§ DIRECTIONS
1) From the triangle problem, reproduce word for word the part that opens with the words containing "Hint: To solve" and closes with "opposite to C.".
2) Summarize the triangle problem in two sentences.

§ TEXT SECTION
******

Question

Let ABC be a triangle such that $\angle ACB = \dfrac{\pi }{6}$ and let a, b and c denote the length of the sides opposite to A, B and C respectively. The value(s) of x for which $a = {x^2} + x + 1$, $b = {x^2} - 1$ and $c = 2x + 1$ is(are)
A. $ - \left( {2 + \sqrt 3 } \right)$
B. $1 + \sqrt 3 $
C. $2 + \sqrt 3 $
D. $4\sqrt 3 $

Answer 1

Hint: To solve this question, we will use the concept of Cosine rule (the law of Cosine). According to the Cosine rule, the square of the length of any side of a triangle equals to the sum of the squares of the length of the other sides minus twice of their product multiplied by the cosine of their included angle, i.e. ${a^2} = {b^2} + {c^2} - 2bc\cos A$, ${b^2} = {a^2} + {c^2} - 2ac\cos B$ and ${c^2} = {a^2} + {b^2} - 2ab\cos C$

Complete step-by-step answer:

Given that,
ABC is a triangle and $\angle ACB = \dfrac{\pi }{6}$
a = length of side opposite to A.
b = length of side opposite to B.
c = length of side opposite to C.

******

§ DATA SECTION
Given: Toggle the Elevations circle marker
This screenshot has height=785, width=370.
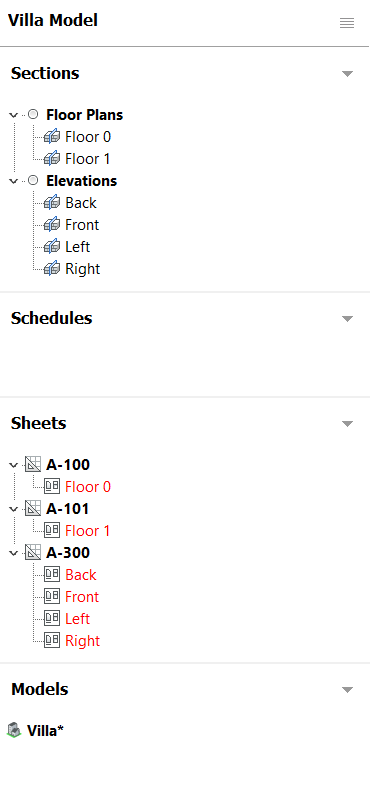Looking at the screenshot, I should point(33,181).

******

§ OUTPUTS FOR THE TASKS
1)
Hint: To solve this question, we will use the concept of Cosine rule (the law of Cosine). According to the Cosine rule, the square of the length of any side of a triangle equals to the sum of the squares of the length of the other sides minus twice of their product multiplied by the cosine of their included angle, i.e. ${a^2} = {b^2} + {c^2} - 2bc\cos A$, ${b^2} = {a^2} + {c^2} - 2ac\cos B$ and ${c^2} = {a^2} + {b^2} - 2ab\cos C$

Complete step-by-step answer:

Given that,
ABC is a triangle and $\angle ACB = \dfrac{\pi }{6}$
a = length of side opposite to A.
b = length of side opposite to B.
c = length of side opposite to C.

2) The text asks for the value or values of x for a triangle ABC in which angle ACB equals π/6 and the sides a, b and c equal x² + x + 1, x² − 1 and 2x + 1, and it offers four choices. The answer that follows suggests using the cosine rule, gives that rule's three forms, and starts a step-by-step solution by listing the given information.